Required work:
Select the lines below containing the word "agent".

Provided records:

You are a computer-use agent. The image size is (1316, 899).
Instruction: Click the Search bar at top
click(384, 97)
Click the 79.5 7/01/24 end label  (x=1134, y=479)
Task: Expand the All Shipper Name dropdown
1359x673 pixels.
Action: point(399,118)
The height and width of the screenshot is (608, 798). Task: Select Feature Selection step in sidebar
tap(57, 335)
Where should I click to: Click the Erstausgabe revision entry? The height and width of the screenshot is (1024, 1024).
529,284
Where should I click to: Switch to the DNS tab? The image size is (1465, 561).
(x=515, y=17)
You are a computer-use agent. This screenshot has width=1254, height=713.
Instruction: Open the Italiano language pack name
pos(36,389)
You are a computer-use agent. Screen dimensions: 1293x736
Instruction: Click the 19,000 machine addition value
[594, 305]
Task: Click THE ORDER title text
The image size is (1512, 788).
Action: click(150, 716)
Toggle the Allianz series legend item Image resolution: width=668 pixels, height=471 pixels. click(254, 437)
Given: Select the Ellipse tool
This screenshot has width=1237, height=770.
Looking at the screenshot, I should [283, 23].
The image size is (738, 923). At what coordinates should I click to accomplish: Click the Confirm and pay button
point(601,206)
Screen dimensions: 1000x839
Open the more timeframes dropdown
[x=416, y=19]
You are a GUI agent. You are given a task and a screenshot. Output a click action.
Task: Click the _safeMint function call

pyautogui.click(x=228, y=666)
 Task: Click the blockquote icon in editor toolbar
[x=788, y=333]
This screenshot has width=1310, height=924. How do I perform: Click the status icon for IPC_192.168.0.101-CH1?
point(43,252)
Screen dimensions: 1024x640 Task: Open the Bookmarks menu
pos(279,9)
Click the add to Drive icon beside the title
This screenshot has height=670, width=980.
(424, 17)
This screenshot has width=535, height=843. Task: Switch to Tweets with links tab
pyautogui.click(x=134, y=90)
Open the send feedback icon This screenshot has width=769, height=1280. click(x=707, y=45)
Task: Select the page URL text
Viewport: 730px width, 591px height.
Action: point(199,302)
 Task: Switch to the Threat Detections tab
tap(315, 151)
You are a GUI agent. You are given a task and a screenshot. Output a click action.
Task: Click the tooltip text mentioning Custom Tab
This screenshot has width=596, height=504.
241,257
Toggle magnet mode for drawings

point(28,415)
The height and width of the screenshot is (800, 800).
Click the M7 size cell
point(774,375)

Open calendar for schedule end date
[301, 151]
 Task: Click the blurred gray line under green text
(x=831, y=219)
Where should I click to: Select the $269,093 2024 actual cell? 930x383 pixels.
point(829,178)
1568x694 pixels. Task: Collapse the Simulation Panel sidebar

Output of the task:
You are a computer-use agent. The image size is (1316, 899).
You are a computer-use agent. This screenshot has width=1254, height=713.
You are a computer-use agent. Screen dimensions: 1293x736
You are a GUI agent. You are given a task and a screenshot. Output a click action.
You are a GUI agent. You are given a task and a screenshot. Output a click action.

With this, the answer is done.